Потенциал переходности, похоже, исчерпывается, и лет через 5-10 на постсоветском пространстве наступит время Х — время определяться.
«Если сегодня Беларусь рухнет, следующей будет Россия», — говорит Лукашенко.
Можно, конечно, посмеяться над архаичным «батькой», бегающим с автоматом вокруг резиденции и «перехватывающим» некие секретные переговоры по поводу Навального…
Посмеяться можно, поскольку он явно путает свой личный режим с мерцающей в веках белорусской государственностью как таковой.
Но вот в проведении параллелей между своим и путинским режимами, он, думается мне, совершенно прав.
То есть, если лукашенковская Беларусь рухнет, то следующей, в недалеком будущем, может стать путинская Россия.
Причем, независимо от того, реализуется ли кремлевский «план воссоединения», или, наоборот, начнется дрейф Белоруссии в западном направлении.
Более того, «воссоединение» может даже ускорить назревание в России острого политического кризиса, поскольку добавит Путину изрядное количество внутренних врагов.
Но и явные похороны так и не реализованного до конца проекта Союзного государства не прибавит нынешнему российскому руководству политических очков, поскольку будет воспринято (как внутри России, так и за рубежом) как серьезнейшее внешнеполитическое поражение.
На самом деле, выгоднее всего для Кремля было бы сохранение статус-кво, но судя по растерянному лицу Александра Григорьевича, он и сам не верит в возможность долгосрочного сохранения своего режима.
Цугцванг получается.
Причем, с далеко идущими последствиями.
Эпоха компромисса прошлого с будущим (минуя настоящее) — эпоха фазового перехода, который в истории скорее всего будет связан с именем Путина, — зависает, как перегревшийся комп. Нужна перезагрузка, но некому ее осуществить. Переходные формы окостенели и, пренебрегая законами эволюции, претендуют на постоянство.
От чего переходных, спросите?
От советского типа организации общества и государства.
К чему, спросите?
А вот тут возможны варианты.
Европейская часть бывшего СССР явно тяготеет к западно-европейской модели общества, хотя головой уже и понимает все слабости и уязвимости своего идеала. Но душа все еще рвется в европейский Эдем.
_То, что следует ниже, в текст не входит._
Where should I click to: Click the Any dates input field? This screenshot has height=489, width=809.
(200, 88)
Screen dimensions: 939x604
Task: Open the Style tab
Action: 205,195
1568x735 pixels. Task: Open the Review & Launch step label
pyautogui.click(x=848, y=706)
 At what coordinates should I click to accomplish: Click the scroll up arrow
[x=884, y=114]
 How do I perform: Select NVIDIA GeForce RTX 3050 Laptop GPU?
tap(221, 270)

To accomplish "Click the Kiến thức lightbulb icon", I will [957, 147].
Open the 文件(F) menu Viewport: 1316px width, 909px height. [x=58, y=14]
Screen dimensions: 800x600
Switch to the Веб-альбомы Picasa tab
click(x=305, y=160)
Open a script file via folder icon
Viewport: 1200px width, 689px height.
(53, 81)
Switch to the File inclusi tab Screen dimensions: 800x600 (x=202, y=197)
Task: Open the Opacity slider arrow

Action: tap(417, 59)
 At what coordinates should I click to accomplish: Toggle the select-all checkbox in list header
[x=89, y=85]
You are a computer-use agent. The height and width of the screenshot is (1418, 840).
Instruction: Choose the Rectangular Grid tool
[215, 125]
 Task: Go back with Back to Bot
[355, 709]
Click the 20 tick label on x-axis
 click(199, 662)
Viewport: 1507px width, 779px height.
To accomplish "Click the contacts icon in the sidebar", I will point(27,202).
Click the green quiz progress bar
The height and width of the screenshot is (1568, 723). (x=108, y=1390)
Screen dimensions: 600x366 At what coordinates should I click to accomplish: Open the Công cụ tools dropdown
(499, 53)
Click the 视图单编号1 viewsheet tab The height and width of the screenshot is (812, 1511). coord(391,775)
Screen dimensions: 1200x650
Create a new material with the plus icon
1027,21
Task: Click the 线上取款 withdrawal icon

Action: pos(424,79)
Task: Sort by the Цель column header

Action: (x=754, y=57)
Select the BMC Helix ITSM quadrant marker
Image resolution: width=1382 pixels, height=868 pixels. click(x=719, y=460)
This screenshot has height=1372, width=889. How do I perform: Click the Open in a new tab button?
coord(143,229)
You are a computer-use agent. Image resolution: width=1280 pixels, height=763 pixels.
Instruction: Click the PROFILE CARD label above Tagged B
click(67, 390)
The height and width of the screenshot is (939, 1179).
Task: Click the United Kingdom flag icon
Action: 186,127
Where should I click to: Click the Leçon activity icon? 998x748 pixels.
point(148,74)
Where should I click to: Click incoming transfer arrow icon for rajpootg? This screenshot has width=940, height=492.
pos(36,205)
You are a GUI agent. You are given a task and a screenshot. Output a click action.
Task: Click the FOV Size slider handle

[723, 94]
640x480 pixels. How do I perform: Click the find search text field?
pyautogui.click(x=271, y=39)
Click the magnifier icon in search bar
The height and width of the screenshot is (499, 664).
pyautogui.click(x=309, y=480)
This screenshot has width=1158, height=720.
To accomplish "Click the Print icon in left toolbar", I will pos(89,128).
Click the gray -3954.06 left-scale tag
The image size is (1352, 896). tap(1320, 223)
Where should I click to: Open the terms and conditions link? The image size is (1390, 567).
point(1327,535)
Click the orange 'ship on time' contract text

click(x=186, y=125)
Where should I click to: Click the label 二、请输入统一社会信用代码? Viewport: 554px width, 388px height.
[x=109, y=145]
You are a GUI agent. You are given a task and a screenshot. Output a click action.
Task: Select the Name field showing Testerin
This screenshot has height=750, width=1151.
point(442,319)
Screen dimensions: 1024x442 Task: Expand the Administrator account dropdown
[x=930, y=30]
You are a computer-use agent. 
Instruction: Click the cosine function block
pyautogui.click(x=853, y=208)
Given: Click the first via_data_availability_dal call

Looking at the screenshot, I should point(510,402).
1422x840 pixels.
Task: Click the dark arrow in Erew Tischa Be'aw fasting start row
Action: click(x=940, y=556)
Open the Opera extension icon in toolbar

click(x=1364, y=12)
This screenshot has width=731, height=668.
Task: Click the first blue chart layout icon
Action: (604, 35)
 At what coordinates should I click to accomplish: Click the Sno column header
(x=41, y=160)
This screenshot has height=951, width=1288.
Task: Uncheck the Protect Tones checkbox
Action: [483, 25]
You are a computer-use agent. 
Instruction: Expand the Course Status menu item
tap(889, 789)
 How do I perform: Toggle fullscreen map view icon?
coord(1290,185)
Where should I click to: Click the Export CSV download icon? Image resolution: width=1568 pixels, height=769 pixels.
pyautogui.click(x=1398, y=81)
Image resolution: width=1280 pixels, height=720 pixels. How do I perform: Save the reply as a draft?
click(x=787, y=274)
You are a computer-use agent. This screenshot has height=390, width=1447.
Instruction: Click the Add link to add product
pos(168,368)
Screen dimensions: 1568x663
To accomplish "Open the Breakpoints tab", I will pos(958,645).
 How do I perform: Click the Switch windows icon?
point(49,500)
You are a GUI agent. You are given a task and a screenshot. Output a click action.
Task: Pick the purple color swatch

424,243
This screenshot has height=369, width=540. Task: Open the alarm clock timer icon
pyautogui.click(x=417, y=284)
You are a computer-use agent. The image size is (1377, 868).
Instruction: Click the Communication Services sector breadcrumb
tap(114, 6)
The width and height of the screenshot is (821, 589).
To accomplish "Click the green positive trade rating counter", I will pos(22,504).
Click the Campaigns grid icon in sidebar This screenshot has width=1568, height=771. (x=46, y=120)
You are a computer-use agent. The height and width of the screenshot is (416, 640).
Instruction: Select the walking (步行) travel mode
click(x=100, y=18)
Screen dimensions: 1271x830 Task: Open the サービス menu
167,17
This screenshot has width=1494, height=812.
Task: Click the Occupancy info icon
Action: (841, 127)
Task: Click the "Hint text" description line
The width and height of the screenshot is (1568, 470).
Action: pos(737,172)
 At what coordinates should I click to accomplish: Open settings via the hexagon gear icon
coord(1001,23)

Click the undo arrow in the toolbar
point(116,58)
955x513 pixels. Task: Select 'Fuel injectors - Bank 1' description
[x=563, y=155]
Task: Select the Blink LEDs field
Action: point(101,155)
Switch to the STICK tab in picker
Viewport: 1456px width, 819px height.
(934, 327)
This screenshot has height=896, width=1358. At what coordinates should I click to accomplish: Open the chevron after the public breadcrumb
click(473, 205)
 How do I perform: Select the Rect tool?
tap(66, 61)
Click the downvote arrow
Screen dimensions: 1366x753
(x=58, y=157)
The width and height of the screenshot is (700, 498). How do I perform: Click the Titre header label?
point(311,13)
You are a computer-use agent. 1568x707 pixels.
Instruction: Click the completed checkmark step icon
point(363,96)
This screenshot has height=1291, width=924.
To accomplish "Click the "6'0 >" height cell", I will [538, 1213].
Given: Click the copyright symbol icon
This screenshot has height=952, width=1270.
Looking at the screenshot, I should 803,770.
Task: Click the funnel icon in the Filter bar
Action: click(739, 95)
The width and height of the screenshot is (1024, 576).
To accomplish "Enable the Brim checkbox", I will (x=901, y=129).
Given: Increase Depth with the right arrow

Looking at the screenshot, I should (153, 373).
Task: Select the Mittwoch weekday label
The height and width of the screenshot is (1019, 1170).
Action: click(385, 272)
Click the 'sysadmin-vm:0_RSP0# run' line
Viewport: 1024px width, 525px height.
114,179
А огромная постсоветская Азия упрямо тянется к привычным формам традиционной автократии (с элементами имитационной демократии, разумеется, в духе времени).
Не исключены и неуклюжие попытки повторения уникального китайского опыта.
Ну, а поскольку Россия велика, то ее может занести в любую сторону.
С совершенно непредсказуемыми последствиями.
От глубины пропасти, которую предстоит перепрыгнуть, кружится голова.
И, слушая интервью потерявшегося «батьки», я невольно вспомнил памятный разговор с покойным Слободаном Милошевичем, состоявшийся, кажется, еще в 1992 году.
— Если Россия не поможет нам, Югославия погибнет», — печально пророчествовал он, — Но вы напрасно думаете, что Россия избежит нашей участи. Вы следующие».
И в 1993 году Россия действительно оказалась на краю бездны.
Нет, на прекрасных Балканах не образовалась всемирная черная дыра, люди живут, дети растут.
Но Югославии, и вправду, давно уже нет.
Как нет и желанного состояния покоя, периодически нарушаемого фантомными болями.
Впрочем, уже понятно, что Балканы ЕС сумеет в итоге переварить. По крайней мере — на время.
А Россия слишком велика, поэтому и отступать некуда.
В настоящий момент желанной гавани не просматривается.
Только бескрайнее штормовое море, над которым носится вконец обезумевший буревестник революции,
почти потерявший надежду найти сушу.